Fusillades au quartier des Moulins à Nice : "Le commissariat à cent mètres ne sert à rien" estime un commerçant

Après la nouvelle fusillade le 20 juillet dans le quartier des Moulins à Nice, la troisième en un mois, le Premier ministre est sur place ce samedi aux côtés de Gérald Darmanin et Eric Dupont-Moretti. 

Le quartier des Moulins, à Nice, théâtre de trois fusillades en un mois.
Le quartier des Moulins, à Nice, théâtre de trois fusillades en un mois. (YANN COATSALIOU / AFP)

Le thème de la sécurité est au coeur du déplacement du Premier ministre à Nice samedi 25 juillet. Jean Castex, accompagné du ministre de l'intérieur Gérald Darmanin et du Garde des Sceaux Eric Dupond-Moretti, doit faire plusieurs annonces après trois fusillades, en moins d'un mois, dans le quartier des Moulins. La dernière, lundi 20 juillet, s'était déroulée en plein jour devant un supermarché

Un "problème de fond"

Cinq jours après cette tentative de règlement de comptes au calibre 9mm, c'est une journée ordinaire sur la dalle Martin Luther King. Devant le supermarché où la police a ramassé des dizaines de douilles, on se salue, des enfants jouent. Le principal point de deal du quartier est situé à deux rues de là, avec ses halls, ses guetteurs, ses vendeurs tranquillement assis sur des chaises dans les allées de la seule partie des Moulins qui n’a pas encore été rénovée. 

"Aucun habitant n’a été blessé cette fois” dit Eric, le pizzaiolo. Mais pour lui, ce n'est pas grâce à la police. "Le commissariat à cent mètres ne sert absolument à rien, déplore-t-il, parce que quand les gens demandent une intervention, ils ne viennent pas. Vous vous rendez compte qu'il a fallu ça pour que des politiques se manifestent... Sincèrement, je ne vois pas dans les semaines qui viennent pourquoi il y aurait un changement. C'est un problème de fond."

Des interventions de plus en plus difficiles

Le policier Nicolas Vincent, du syndicat Alliance, entend la critique. Il rappele aussi la réalité du trafic dans ce quartier pourtant classé "quartier de reconquête républicaine" depuis un an et demi. Et notamment l'organisation de plus en plus structurée des trafiquants.

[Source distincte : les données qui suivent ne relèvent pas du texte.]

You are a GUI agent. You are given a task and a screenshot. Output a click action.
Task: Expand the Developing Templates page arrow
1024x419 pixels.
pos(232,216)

Ils sont de plus en plus organisés, ils ne craignent plus la police, et ne craignent plus la justice lorsqu'ils se font arrêterNicolas Vincent, du syndicat Alliance Police nationaleà franceinfo

"Lorsqu'ils voient arriver un équipage de police, quel que soit l’équipage, il y a une organisation qui se met en place. Et la configuration des lieux fait qu’ils arrivent à fuir la police dès qu’ils les voient arriver."

Le risque de réponses uniquement répressives

Pour empêcher l'escalade des tensions, le préfet des Alpes-Maritimes a temporairement affecté sept patrouilles supplémentaires et une unité de CRS est descendue de Paris pour camper au bas des immeubles. "Ça ne fera pas tout, mais c'est nécessaire" reconnaît Philippe Danaé, éducateur pour l'association ADSAE 06 et qui travaille depuis dix ans dans le quartier. "Le besoin de sécurité pour une part importante de la population est indéniable et légitime. Et c'est en priorité à cela que l'on doit s'atteler à répondre" estime-t-il. 

Mon quotidien ce n'est pas des gens qui se tirent dessus, mon quotidien c’est des gens qui bataillent avec la vie.Philippe Danaé, éducateur pour l'association ADSAE 06 à franceinfo

"Et dans le lot, il y a des gens qui trafiquent, et dans les gens qui trafiquent, il y a des gens qui règlent des comptes", poursuit l'éducateur. A son niveau, Philippe Danaé avertit aussi le Premier ministre et les politiques qui s'intéressent soudain à son quartier sous l'angle répressif : "Une répression à laquelle ne serait pas attachée une politique de prévention, de culture, de communication, serait un grand leurre. Si on veut intervenir sur un bouillon de culture, il faut d’abord diagnostiquer pourquoi la culture est en train de bouillir."